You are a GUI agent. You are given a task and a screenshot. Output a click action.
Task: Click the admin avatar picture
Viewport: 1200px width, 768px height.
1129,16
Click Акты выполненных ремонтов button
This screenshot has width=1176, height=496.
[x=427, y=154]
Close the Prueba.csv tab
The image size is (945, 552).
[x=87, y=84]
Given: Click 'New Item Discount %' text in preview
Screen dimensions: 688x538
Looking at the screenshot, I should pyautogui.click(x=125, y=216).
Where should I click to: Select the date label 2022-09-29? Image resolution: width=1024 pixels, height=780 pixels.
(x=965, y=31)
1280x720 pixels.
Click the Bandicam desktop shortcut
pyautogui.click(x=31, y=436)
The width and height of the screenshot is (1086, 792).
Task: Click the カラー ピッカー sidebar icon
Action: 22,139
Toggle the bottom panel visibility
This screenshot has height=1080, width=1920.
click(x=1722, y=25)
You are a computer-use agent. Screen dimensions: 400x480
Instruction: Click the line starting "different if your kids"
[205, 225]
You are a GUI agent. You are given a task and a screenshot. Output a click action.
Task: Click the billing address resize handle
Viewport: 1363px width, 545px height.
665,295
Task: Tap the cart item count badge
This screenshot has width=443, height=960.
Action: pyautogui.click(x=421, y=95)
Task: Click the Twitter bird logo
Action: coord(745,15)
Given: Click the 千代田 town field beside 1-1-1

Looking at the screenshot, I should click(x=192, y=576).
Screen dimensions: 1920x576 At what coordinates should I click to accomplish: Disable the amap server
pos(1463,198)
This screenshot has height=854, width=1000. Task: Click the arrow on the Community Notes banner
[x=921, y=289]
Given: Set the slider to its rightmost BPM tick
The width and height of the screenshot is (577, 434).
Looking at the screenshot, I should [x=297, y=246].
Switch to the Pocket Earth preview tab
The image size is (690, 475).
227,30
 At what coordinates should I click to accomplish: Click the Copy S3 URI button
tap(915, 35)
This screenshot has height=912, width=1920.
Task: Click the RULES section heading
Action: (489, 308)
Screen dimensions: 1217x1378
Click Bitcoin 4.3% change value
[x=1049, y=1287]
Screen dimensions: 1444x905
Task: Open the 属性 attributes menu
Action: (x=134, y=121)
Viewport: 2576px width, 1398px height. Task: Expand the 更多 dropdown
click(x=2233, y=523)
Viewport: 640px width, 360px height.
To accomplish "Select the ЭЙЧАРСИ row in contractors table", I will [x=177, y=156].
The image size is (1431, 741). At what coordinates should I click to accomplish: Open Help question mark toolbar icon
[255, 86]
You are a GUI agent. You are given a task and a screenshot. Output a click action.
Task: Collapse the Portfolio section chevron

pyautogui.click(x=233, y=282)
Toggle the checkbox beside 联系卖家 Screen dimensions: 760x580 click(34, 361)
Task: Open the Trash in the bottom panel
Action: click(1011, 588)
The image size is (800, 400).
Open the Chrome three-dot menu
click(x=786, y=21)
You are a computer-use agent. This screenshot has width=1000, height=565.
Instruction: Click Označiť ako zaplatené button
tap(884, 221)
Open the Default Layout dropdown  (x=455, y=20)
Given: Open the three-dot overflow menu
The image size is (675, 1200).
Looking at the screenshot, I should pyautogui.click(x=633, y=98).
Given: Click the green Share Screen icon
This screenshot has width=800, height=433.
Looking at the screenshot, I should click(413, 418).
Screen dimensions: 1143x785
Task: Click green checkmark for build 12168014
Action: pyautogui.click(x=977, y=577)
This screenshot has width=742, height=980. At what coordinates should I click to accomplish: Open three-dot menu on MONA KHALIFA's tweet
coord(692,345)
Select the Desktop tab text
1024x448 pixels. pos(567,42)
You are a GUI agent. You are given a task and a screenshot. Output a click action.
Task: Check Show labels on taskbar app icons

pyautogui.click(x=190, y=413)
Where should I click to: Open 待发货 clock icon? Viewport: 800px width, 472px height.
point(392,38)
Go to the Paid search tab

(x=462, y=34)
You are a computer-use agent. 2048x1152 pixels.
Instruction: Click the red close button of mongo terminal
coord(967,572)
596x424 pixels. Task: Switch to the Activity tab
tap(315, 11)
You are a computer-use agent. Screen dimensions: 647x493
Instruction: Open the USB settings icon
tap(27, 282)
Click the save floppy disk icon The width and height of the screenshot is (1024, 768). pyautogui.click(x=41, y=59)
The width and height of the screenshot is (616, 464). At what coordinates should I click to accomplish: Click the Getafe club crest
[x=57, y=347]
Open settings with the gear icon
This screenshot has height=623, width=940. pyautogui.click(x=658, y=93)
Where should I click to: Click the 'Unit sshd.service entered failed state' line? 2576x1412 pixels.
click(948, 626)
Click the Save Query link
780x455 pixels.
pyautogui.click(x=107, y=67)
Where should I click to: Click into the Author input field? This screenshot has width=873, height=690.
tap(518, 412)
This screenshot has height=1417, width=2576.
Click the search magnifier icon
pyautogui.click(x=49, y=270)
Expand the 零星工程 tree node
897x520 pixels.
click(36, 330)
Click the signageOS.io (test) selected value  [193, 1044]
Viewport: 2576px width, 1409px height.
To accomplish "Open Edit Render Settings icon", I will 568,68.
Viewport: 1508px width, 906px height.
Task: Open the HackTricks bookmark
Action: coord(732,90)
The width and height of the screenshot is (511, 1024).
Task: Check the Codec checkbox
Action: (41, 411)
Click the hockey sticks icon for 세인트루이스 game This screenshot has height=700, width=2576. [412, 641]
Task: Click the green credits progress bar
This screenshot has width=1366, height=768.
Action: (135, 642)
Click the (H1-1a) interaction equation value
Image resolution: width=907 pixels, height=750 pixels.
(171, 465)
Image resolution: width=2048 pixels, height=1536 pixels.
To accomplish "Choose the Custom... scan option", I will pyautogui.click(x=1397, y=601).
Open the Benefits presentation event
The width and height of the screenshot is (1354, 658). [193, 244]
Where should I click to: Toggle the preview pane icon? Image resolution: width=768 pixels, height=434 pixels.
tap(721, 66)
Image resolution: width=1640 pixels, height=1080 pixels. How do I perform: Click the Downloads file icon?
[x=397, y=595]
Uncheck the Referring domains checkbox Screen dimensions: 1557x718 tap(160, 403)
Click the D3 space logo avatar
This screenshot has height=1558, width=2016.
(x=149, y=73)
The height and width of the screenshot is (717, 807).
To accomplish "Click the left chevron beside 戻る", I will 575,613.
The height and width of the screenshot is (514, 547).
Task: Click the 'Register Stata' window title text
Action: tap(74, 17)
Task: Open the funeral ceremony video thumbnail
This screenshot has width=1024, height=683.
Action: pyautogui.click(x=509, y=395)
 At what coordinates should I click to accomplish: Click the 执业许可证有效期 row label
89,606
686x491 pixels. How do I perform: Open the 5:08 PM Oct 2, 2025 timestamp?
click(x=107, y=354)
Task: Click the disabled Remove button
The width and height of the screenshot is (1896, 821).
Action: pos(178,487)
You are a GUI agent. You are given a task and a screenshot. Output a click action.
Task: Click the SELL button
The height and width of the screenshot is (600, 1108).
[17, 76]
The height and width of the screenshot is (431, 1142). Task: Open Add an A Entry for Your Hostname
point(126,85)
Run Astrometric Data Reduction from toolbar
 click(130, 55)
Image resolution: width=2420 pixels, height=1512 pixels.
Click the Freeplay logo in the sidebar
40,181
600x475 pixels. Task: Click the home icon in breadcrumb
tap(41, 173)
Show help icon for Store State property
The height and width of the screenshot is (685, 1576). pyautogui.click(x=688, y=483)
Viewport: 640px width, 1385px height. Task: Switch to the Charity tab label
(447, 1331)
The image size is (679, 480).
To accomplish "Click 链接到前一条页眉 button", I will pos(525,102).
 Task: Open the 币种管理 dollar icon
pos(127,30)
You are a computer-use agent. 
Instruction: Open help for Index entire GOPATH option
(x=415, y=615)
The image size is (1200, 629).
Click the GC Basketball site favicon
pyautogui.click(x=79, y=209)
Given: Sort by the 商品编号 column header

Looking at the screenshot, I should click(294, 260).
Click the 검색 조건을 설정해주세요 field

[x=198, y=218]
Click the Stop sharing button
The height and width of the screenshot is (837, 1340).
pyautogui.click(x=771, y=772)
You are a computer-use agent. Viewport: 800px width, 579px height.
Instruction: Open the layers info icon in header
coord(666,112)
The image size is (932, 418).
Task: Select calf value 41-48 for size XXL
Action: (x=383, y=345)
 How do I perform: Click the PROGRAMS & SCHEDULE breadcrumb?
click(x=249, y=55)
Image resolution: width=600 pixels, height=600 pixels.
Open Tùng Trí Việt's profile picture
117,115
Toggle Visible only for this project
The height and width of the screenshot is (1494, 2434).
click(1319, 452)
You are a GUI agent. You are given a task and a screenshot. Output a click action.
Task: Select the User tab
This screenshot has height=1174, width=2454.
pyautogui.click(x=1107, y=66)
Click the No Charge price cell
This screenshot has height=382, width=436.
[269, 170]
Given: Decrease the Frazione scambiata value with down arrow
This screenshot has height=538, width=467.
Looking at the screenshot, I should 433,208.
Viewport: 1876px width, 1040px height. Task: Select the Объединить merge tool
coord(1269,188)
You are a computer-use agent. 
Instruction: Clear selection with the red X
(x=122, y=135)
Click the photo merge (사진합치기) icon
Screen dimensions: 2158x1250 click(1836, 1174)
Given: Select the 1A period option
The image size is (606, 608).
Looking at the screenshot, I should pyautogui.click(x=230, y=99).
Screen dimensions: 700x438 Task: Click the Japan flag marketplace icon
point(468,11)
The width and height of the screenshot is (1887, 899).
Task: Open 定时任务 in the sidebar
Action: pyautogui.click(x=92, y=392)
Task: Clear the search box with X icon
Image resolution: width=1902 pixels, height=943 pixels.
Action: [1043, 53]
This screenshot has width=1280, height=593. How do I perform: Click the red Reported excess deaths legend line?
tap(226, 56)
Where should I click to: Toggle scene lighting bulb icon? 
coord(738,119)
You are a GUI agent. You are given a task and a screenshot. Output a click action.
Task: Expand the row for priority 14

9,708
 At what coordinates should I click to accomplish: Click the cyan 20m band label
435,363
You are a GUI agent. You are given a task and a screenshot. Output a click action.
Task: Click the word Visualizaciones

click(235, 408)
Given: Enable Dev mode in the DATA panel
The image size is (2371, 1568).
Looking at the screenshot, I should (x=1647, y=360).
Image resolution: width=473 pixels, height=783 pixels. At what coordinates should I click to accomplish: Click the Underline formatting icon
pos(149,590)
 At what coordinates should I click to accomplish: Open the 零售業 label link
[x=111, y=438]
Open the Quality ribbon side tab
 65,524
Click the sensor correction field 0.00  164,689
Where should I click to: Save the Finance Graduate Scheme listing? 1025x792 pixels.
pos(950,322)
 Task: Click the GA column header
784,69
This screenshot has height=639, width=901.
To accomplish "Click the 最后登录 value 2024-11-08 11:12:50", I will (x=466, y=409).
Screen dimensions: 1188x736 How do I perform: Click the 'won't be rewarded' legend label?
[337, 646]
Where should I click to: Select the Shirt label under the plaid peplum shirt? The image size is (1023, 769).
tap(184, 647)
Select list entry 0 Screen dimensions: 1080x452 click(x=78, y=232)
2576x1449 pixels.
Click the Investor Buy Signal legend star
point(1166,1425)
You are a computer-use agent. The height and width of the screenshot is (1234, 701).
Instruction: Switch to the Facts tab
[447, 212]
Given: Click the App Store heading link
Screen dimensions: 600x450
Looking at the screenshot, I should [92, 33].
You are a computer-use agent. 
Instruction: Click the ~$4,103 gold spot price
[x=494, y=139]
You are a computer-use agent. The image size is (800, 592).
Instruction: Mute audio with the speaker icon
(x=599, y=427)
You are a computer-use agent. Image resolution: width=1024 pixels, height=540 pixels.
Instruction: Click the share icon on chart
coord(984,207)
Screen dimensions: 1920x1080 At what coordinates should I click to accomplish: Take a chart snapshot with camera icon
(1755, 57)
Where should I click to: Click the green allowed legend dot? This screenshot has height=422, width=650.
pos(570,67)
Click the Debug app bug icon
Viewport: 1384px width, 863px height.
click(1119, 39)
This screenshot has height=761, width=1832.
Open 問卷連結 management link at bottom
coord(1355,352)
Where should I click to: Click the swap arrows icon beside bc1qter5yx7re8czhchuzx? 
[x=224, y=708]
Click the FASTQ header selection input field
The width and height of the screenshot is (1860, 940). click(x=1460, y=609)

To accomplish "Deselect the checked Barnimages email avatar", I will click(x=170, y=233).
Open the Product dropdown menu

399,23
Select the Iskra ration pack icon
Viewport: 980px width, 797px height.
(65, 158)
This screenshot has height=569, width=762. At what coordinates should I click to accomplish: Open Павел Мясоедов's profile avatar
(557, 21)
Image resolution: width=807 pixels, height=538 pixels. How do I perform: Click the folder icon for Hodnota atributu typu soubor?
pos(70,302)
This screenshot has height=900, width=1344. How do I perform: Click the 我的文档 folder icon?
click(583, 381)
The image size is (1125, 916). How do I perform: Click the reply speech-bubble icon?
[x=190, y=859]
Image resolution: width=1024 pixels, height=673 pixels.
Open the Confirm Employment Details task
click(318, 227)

**Job**
Swap "GUI agent" for "interface agent" in everything from the first of the lines above down to the line containing "(x=965, y=31)", and write those lines out again with nothing else changed.

**Solution to the exercise**
You are a interface agent. You are given a task and a screenshot. Output a click action.
Task: Click the admin avatar picture
Viewport: 1200px width, 768px height.
1129,16
Click Акты выполненных ремонтов button
This screenshot has width=1176, height=496.
[x=427, y=154]
Close the Prueba.csv tab
The image size is (945, 552).
[x=87, y=84]
Given: Click 'New Item Discount %' text in preview
Screen dimensions: 688x538
Looking at the screenshot, I should pyautogui.click(x=125, y=216).
Where should I click to: Select the date label 2022-09-29? Image resolution: width=1024 pixels, height=780 pixels.
(x=965, y=31)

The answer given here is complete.